Compito da svolgere:
Ricopia parola per parola il tratto delle voci che va dalla riga contenente "Click the Liq. Price sort icon" fino alla fine delle voci, estremi inclusi. Lascia fuori le immagini.

═════ Voci fornite ═════

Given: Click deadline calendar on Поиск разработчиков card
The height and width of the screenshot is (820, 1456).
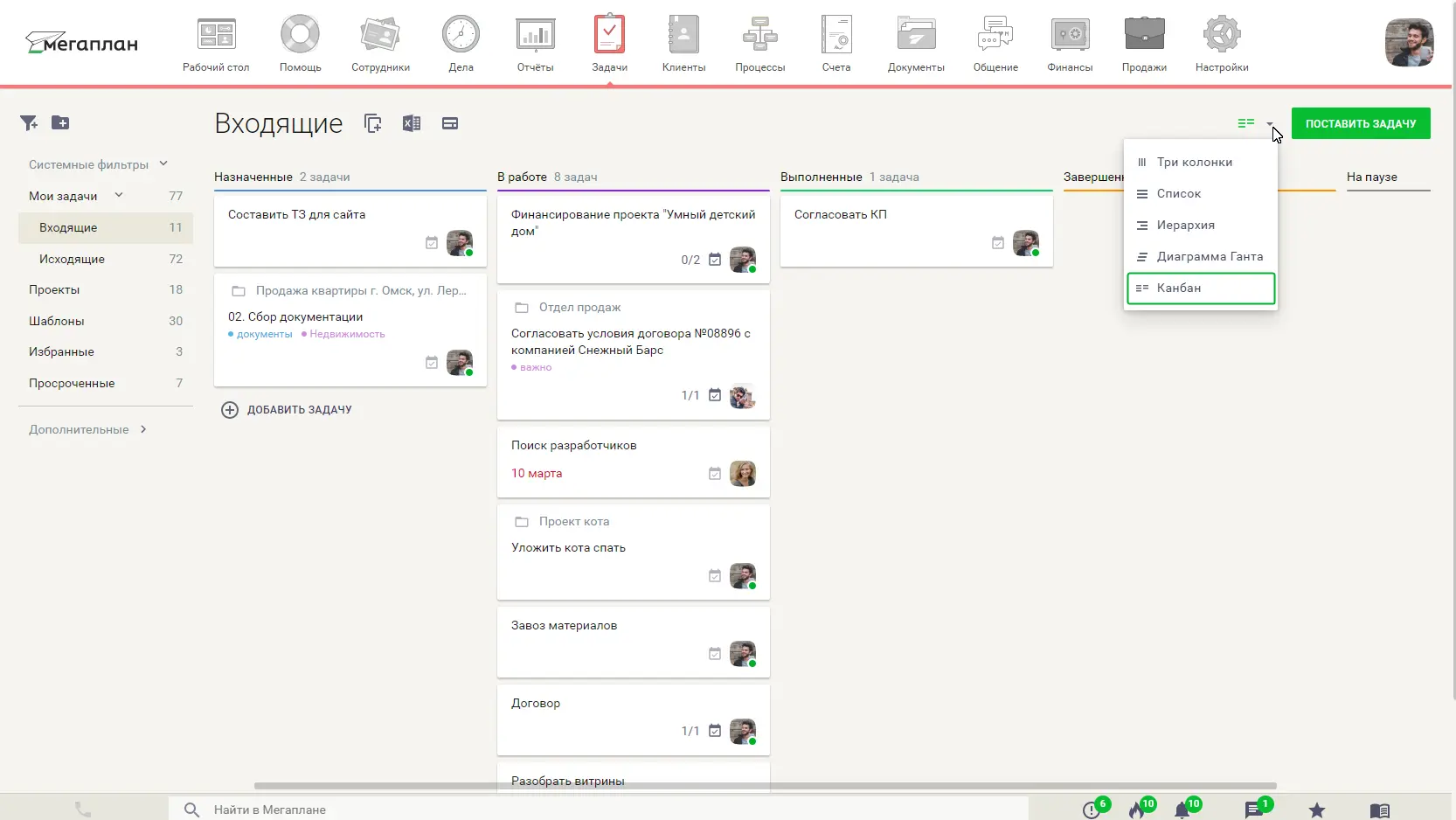Looking at the screenshot, I should 715,474.
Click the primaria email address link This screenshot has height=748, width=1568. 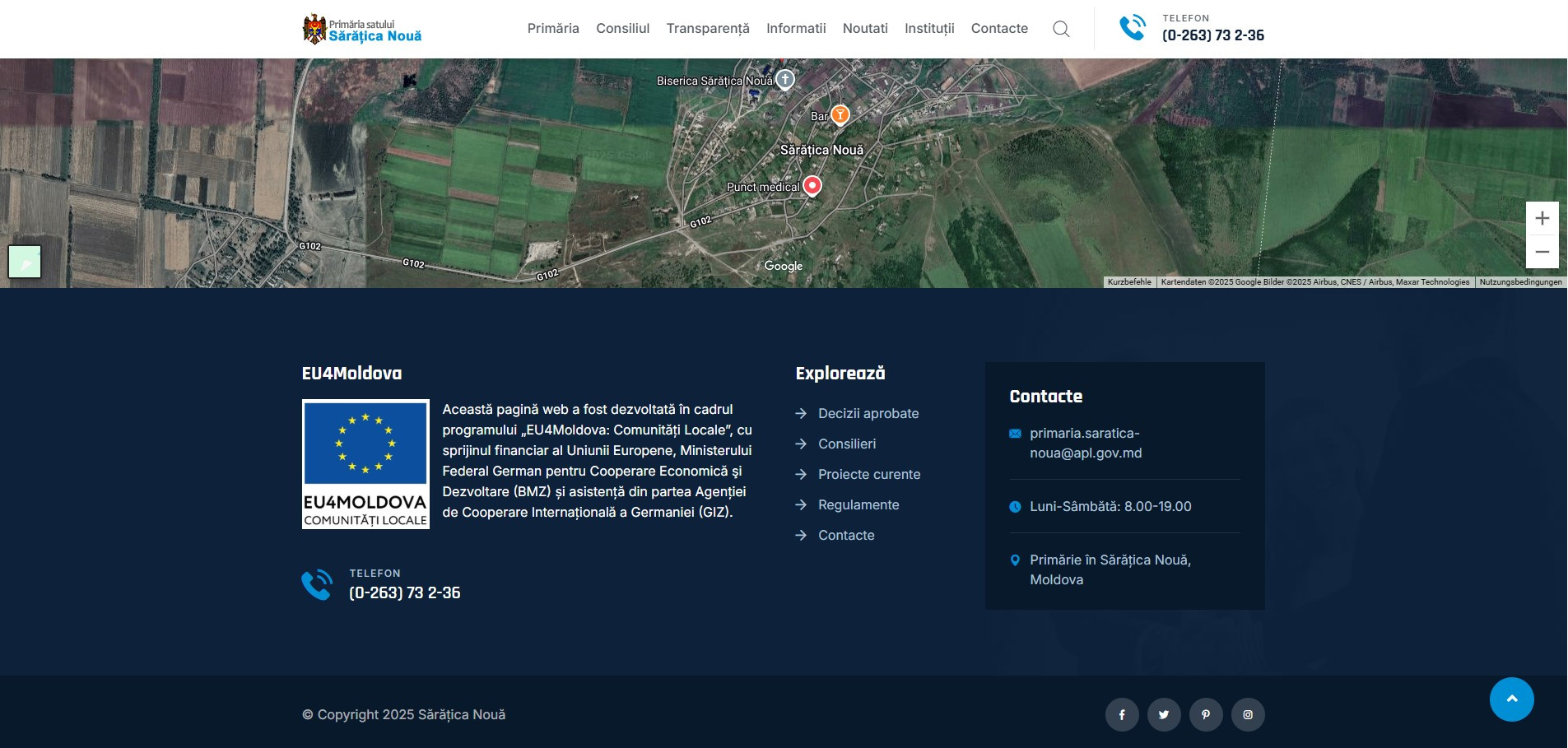[x=1085, y=443]
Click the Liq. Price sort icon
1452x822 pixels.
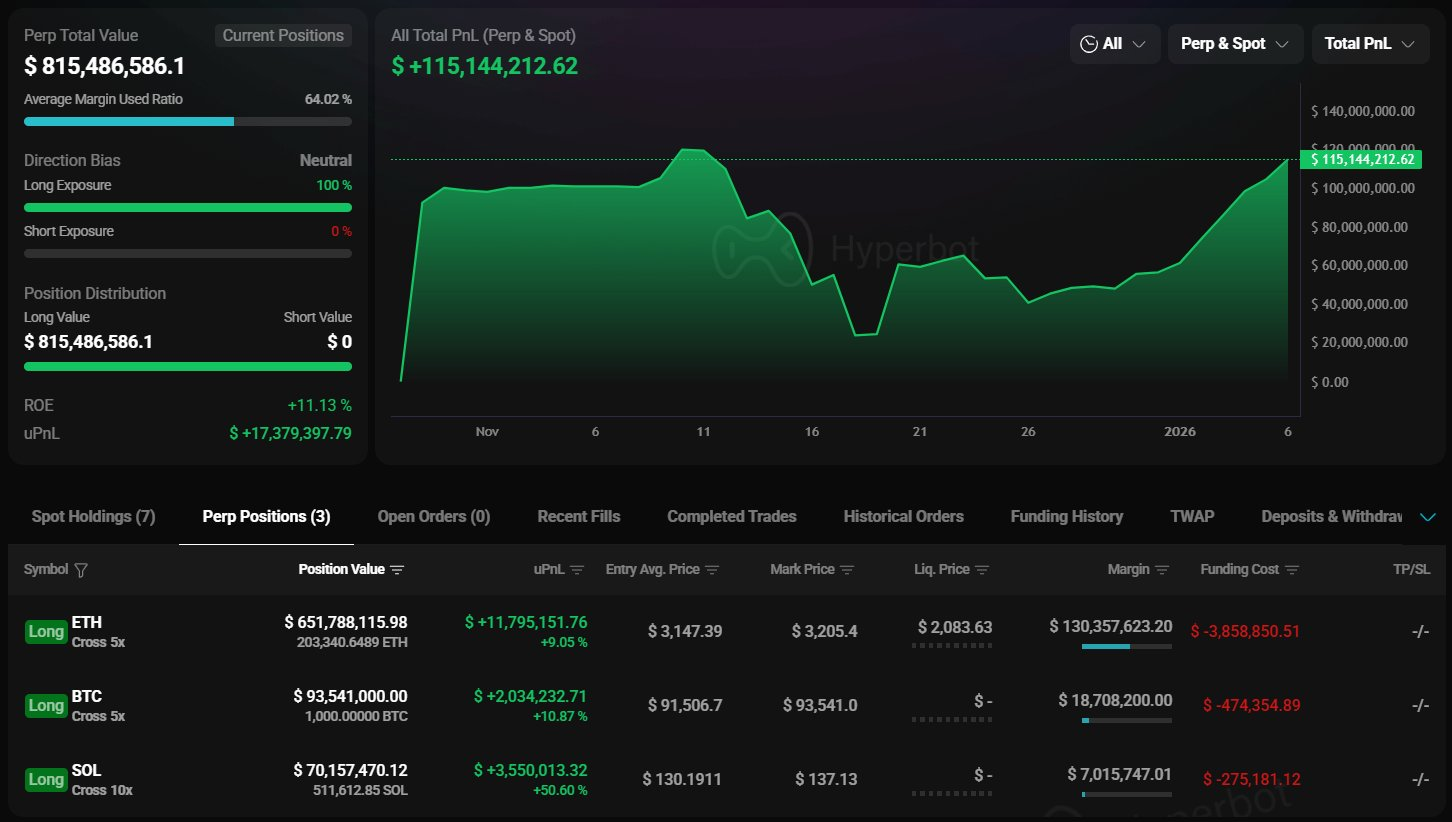pyautogui.click(x=982, y=570)
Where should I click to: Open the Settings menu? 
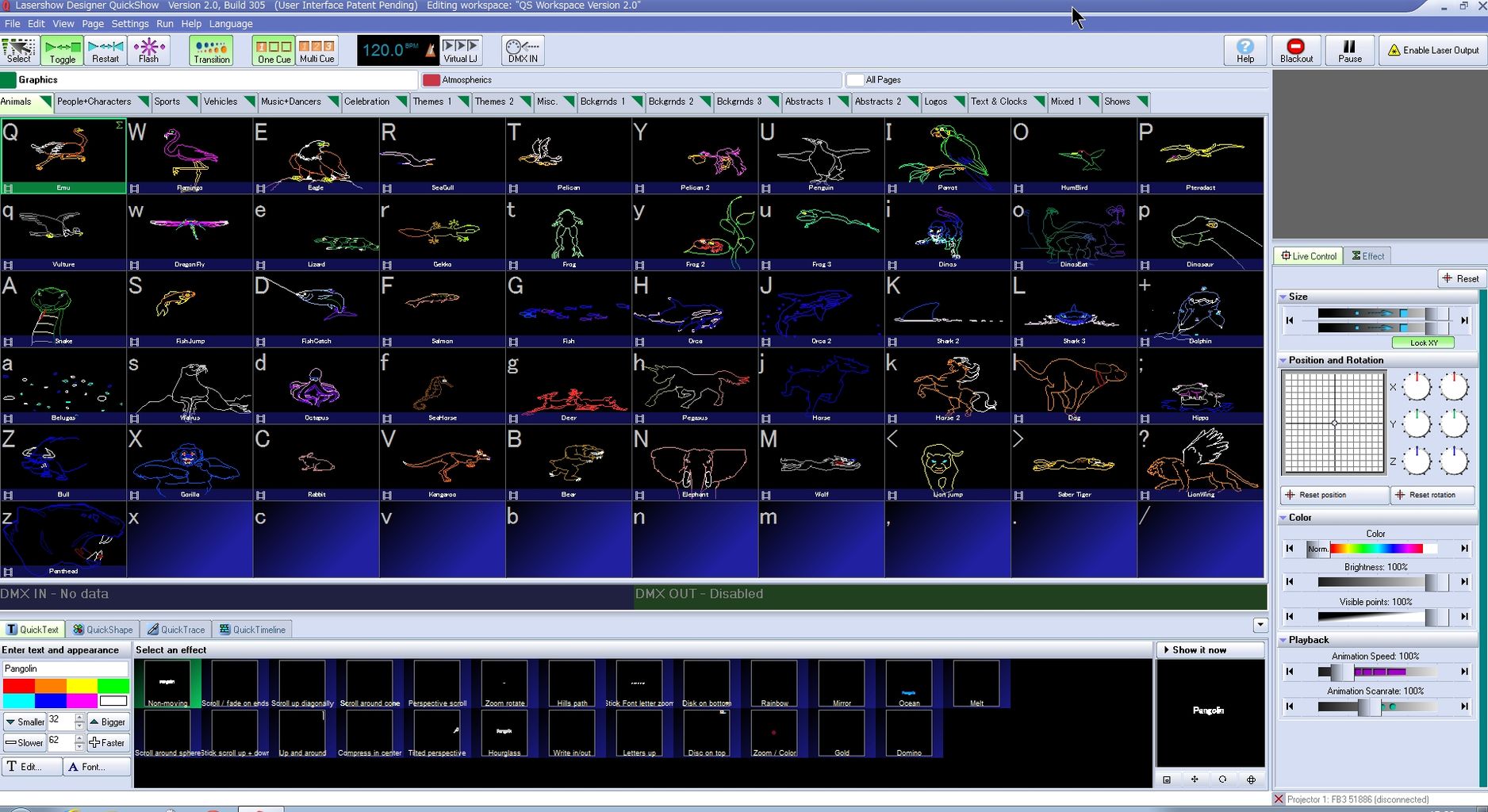click(x=130, y=24)
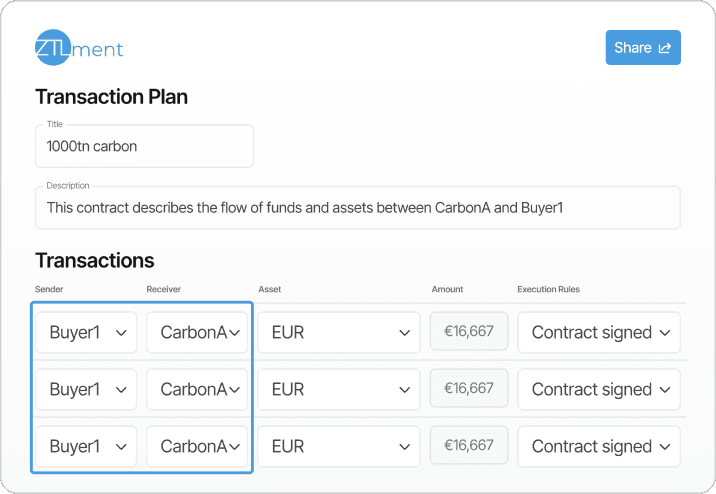Edit the Title field '1000tn carbon'

click(144, 146)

═════

Risultato completo:
Click the Liq. Price sort icon
1452x822 pixels.
pyautogui.click(x=982, y=570)
Where should I click to: Open the Settings menu? 
click(x=130, y=24)
Edit the Title field '1000tn carbon'

click(144, 146)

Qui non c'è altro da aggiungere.